Node
Node classes for a Generalized Suffix Tree.
- class Node(parent: Internal | None, S: Sequence[Hashable], start: int, end: int)
The abstract base class for internal and leaf nodes.
- __init__(parent: Internal | None, S: Sequence[Hashable], start: int, end: int)
This is inlined on all subclasses to save one __init__ call per symbol.
- parent
The parent of this node. Used by Ukkonen and LCA.
- S
The sequence of symbols. In a generalized tree the first sequence that created this node. S[start:end] is the path-label of this node.
- start
The start position in S of the path-label that goes into this node.
- end
The end position in S of the path-label that goes into this node.
- name: str
A name that can be given to the node. The name is used only for debugging. It is reported in the debug dot graph.
- __str__() str
Return a string representaion of this node for debugging.
- __getitem__(i: int) Hashable
Return the symol at position i.
Note: this should implement slices but we don’t need them. Also we don’t need negative indices.
- compute_C() Set[object]
Calculate the \(C(v)\) number for this node and all its children.
- compute_left_diverse()
Calculate the left-diversity of this node and all its children.
- pre_order(f) None
Walk the tree visiting each node before its children.
- Parameters:
f (Callable) – the visitor function
- post_order(f) None
Walk the tree visiting each node after its children.
- Parameters:
f (Callable) – the visitor function
- add_position(l: List[Tuple[object, Path]]) None
If this node is a Leaf, then add the path to the list.
- maximal_repeats(a: list)
Maximal repeats recursive function.
- to_dot() str
Output the tree in GraphViz .dot format.
- Returns:
the tree in GraphViz dot format.
- class Internal(parent: Internal | None, S: Sequence[Hashable], start: int, end: int)
An internal node.
Internal nodes are created for the root and auxiliary node and when splitting edges. Internal nodes have at least 2 children and a fixed end.
- __init__(parent: Internal | None, S: Sequence[Hashable], start: int, end: int)
This is inlined on all subclasses to save one __init__ call per symbol.
- suffix_link: Internal | None
Used by the McCreight and Ukkonen algorithms to speed up the construction of the tree.
“Corollary 6.1.2 In any implicit suffix tree \(\mathcal{T}_i', if internal node `v\) has path-label \(x\alpha\), then there is a node \(s(v)\) of \(\mathcal{T}_i\) with path-label \(\alpha\).” — [Gusfield1997] page 98
- is_left_diverse: bool | None
Definition A node \(v\) of \(\mathcal{T}\) is called left diverse if at least two leaves in \(v\)’s subtree have different left characters.

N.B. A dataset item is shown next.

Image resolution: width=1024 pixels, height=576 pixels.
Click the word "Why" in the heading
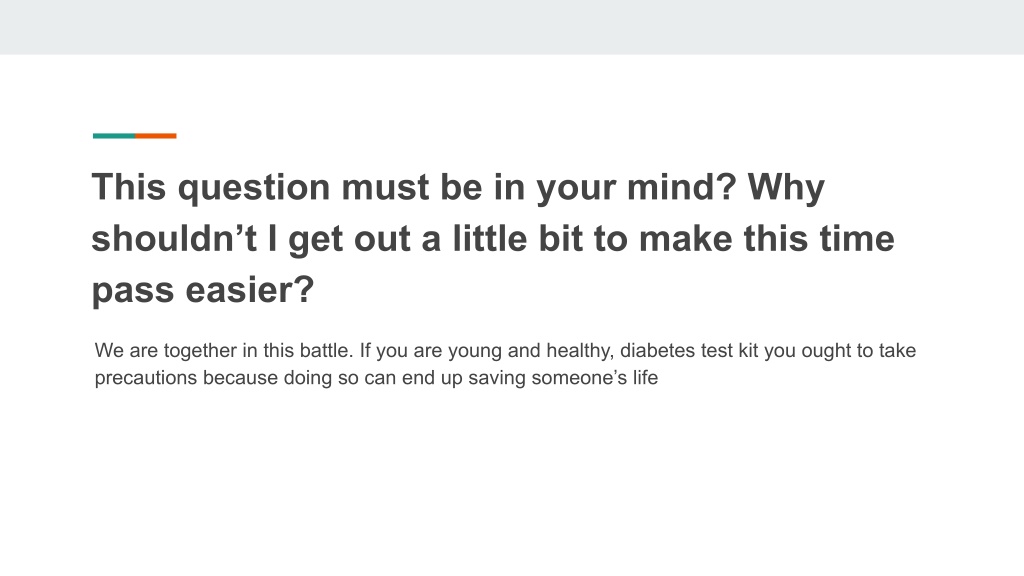[786, 189]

By definition a leaf cannot be left diverse.
For each position \(i\) in string \(S\), character \(S(i-1)\) is called the left character of \(i\). The left character of a leaf of \(\mathcal{T}\) is the left character of the suffix position represented by that leaf. — [Gusfield1997] §7.12.1, page 144ff
N.B. This suffix tree operates on any python hashable object, not just characters, so left characters usually are objects.
- C: int
Definition For any internal node \(v\) of \(\mathcal{T}\), define \(C(v)\) to be the number of distinct string identifiers that appear at the leaves in the subtree of \(v\). — [Gusfield1997] §7.6, page 127ff
- __str__() str
Return a string representaion of this node for debugging.
- add_position(l: List[Tuple[object, Path]]) None
If this node is a Leaf, then add the path to the list.
- pre_order(f) None
Walk the tree visiting each node before its children.
- Parameters:
f (Callable) – the visitor function
- post_order(f) None
Walk the tree visiting each node after its children.
- Parameters:
f (Callable) – the visitor function
- find_path(S: Sequence[Hashable], start: int, end: int) Tuple[Node, int, Node | None]
Find a path starting from this node.
The path is absolute.
Returns the deepest node on the path, the matched length of the path, and also the next deeper node if the matched length is longer than the string-depth of the deepest node on the path.
- split_edge(new_len: int, child: Node) Internal
Split the edge from self to child.
Split self –> child into self –> new_node –> child and return new_node.
- Parameters:
new_len (int) – the length of the path into the new node
child (Node) – indicates the edge to split
- Returns:
the new node
- compute_C() Set[object]
Calculate the \(C(v)\) number for this node and all its children.
- compute_left_diverse() Set | None
Calculate the left-diversity of this node and all its children.
- class Leaf(parent: Internal, str_id: object, S: Sequence[Hashable], start: int, end: int)
A leaf node.
Leaf nodes are created when a new suffix is inserted into the tree.
A suffix tree contains exactly \(len(S)\) leaf nodes. A generalized suffix tree contains less than \(len (concat (S_1..S_N))\) leaf nodes.
- __init__(parent: Internal, str_id: object, S: Sequence[Hashable], start: int, end: int)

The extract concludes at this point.